Taylor Swift gave a similar answer, stating, “I don’t really think about things as guys versus girls. I never have. I was raised by parents who brought me up to think if you work as hard as guys, you can go far in life.”

Swift has since changed her tune after understanding the definition of feminism.

Several other female celebrities have decided to call themselves “humanists” rather than feminists, including Madonna, Susan Sarandon, Sarah Jessica Parker, and Demi Moore.

Campaigns entitled “Women Against Feminism” cite some of their reasons as “I don’t need feminism because my boyfriend treats me right,” “I don’t have room in my heart for hate,” and “I embrace what makes me different from men. Being different isn’t the same as being lower or less important than men.”

To clear things up, the Oxford English Dictionary defines feminism as, “The advocacy of women’s rights on the grounds of political, social, and economic equality to men.” Not oppressing men in order to gain power and authority.

Canada’s only female prime minister was Kim Campbell, who sat in office for under six months, from June 25 to November 4, 1993.

Malala Yousafzai was shot in the head by the Taliban for fighting for the basic right of women’s education.

We still celebrate individuals becoming the “first woman to [insert accomplishment]”—as seen in the Engineering Complex at the University of Manitoba—which is problematic. We should not need to celebrate the achievements of women separately from the achievements of men; distinguishing genders greatens the inequality between the sexes.

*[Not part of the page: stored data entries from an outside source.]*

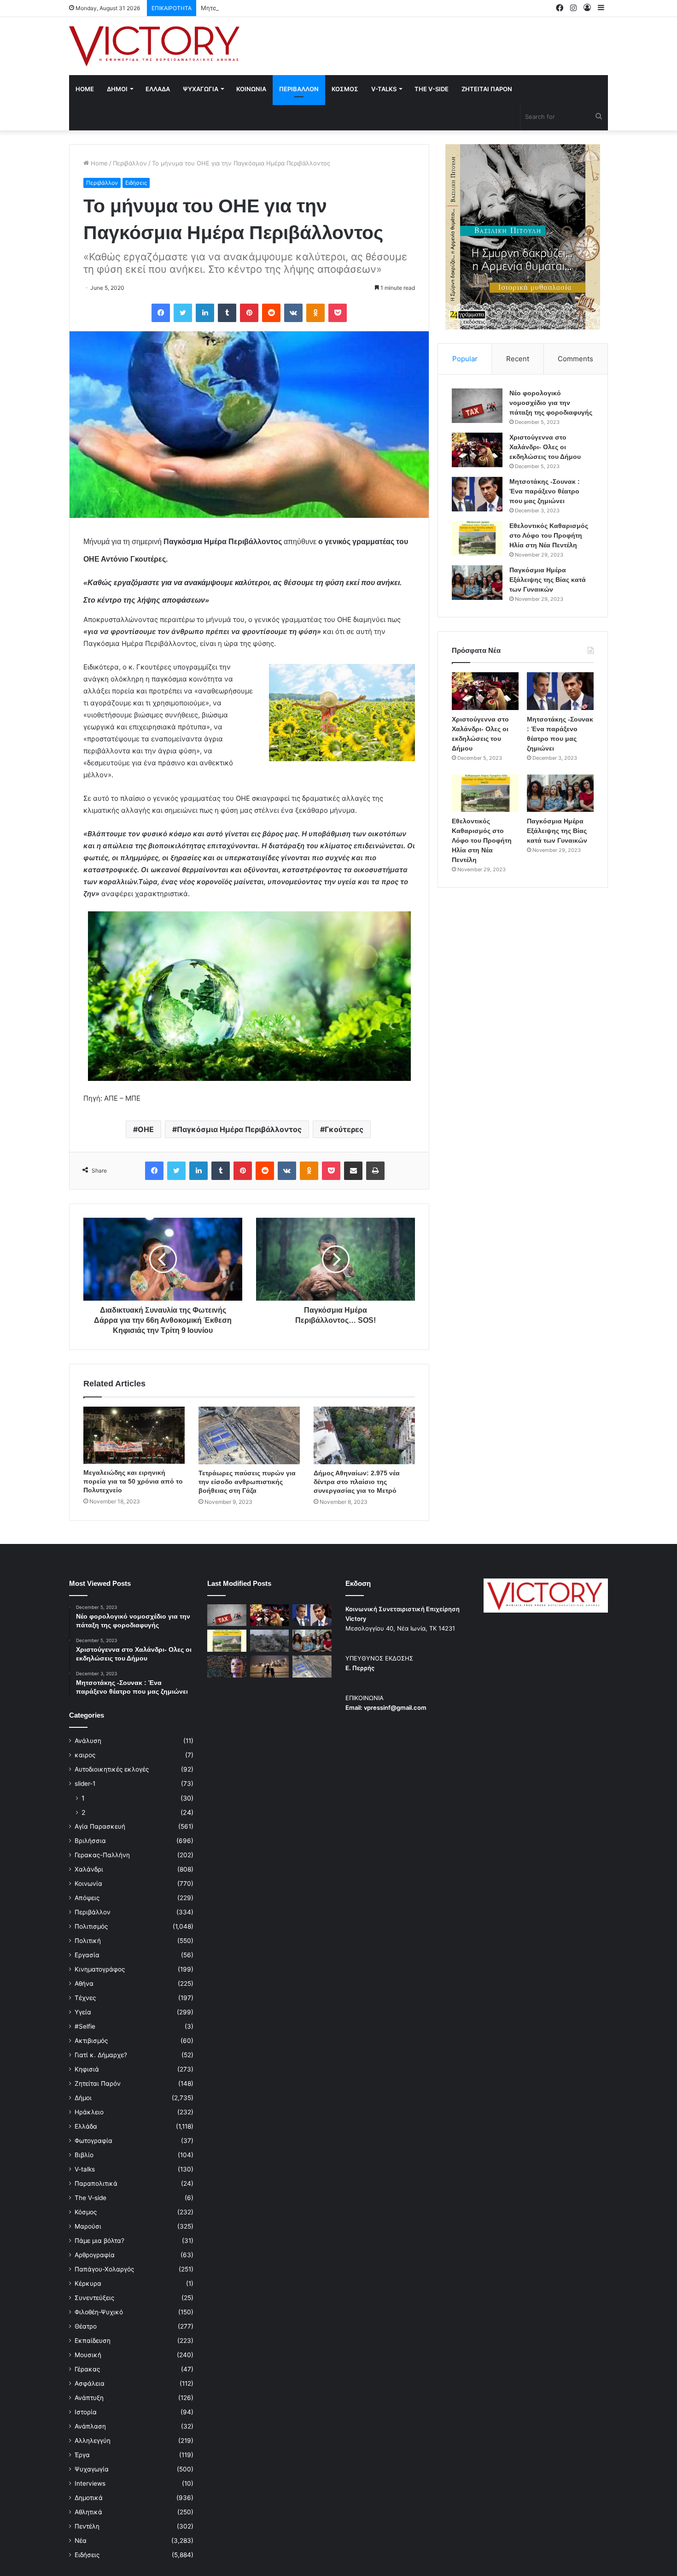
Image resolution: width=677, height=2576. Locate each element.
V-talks (384, 89)
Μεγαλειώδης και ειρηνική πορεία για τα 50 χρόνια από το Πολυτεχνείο (133, 1481)
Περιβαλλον (299, 89)
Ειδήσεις (136, 182)
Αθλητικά (88, 2512)
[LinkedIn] (205, 313)
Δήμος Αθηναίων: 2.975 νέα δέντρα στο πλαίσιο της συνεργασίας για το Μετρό (357, 1481)
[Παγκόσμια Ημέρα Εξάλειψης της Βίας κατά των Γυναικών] (477, 582)
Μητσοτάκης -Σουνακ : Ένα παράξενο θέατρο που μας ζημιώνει (293, 8)
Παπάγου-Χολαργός (104, 2269)
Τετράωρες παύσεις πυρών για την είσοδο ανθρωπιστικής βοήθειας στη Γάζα (247, 1481)
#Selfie (85, 2026)
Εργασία (87, 1955)
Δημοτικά (89, 2497)
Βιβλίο (84, 2155)
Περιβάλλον (130, 163)
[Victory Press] (154, 46)
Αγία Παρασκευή (100, 1826)
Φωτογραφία (93, 2140)
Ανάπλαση (90, 2426)
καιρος (85, 1755)
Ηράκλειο (89, 2112)
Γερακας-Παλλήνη (102, 1855)
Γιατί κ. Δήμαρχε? (101, 2055)
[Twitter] (183, 313)
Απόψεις (87, 1897)
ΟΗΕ (146, 1129)
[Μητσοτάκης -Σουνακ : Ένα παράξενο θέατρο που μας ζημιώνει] (477, 494)
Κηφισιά (87, 2069)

The fact is, women are still not paid as much as men are; women are still not as likely to hold high executive positions within businesses; women are still taught to have a man escort them to their car late at night; women are still not given full control of the decisions they make regarding their bodies; women all over the world still need to fight for education; opinionated women who assert their power are still “bitches”; and women are still subject to “gender pricing.”

This is why we need feminism.

How can a word representing the movement for gender equality be ugly?

Emma Watson perhaps said it best in her recent address to the United Nations, as goodwill ambassador for UN Women, to launch her “HeforShe” campaign.

“I decided I was a feminist and this seemed uncomplicated to me. But my recent research has shown me that feminism has become an unpopular word. Apparently I am among the ranks of women whose expressions are seen as too strong, too aggressive, isolating, anti-men, and unattractive.”

In her campaign, Watson has included both genders in an attempt to abolish the misconstrued “us vs. them” mentality. Feminism is not about hating men, oppressing men, suppressing masculinity, or playing the victim. It is believing that women are just as capable and deserving of opportunities as men are.

The problem arises when people assume that increasing the status of women will decrease the status of men. Feminism does not mean men should not hold political office, ask women out on dates, hold doors open for women, tell a woman she looks beautiful, or run companies. It means women should be allotted these opportunities too.

The conception of feminism as anything but a fight for equality between the sexes is indicative of the importance of the feminist movement and the need to abolish the extremist stereotyping of what it means to be feminist.

The counter-feminist movements, such as “Women Against Feminism,” are more damaging than they appear at first glance. By stating that women do not need feminism, these movements are negating the struggles of women everywhere in the fight for equal rights.

Counter-feminist movements are built upon selfish hypocrisy – an ideology built from a place of privilege. You may not need to fight for equal rights from the position you are standing in, but some women do.

Anti-feminist campaigns, while road-blocking the renewed feminist movement, also sustain the “ugly feminist” stereotype. Feminists are all too often portrayed as aggressive, angry, oppressive individuals who are more concerned with telling women what they can and cannot do than seeking equal opportunity. This is not the case.

In fact, it is ironic that feminists are criticized for being consistently depicted as angry. We should all be angry; if you are not angry, you are not paying attention.

It is 2014, and I am still taught that I should not walk alone at night, I am not expected to climb as high on the corporate ladder as men, I am still subject to unwelcome catcalls, and I am not taken as seriously as an authority figure.

And I’m in a position of privilege.

No, Time magazine, we do not need to ban the word feminist. We need to use it more often.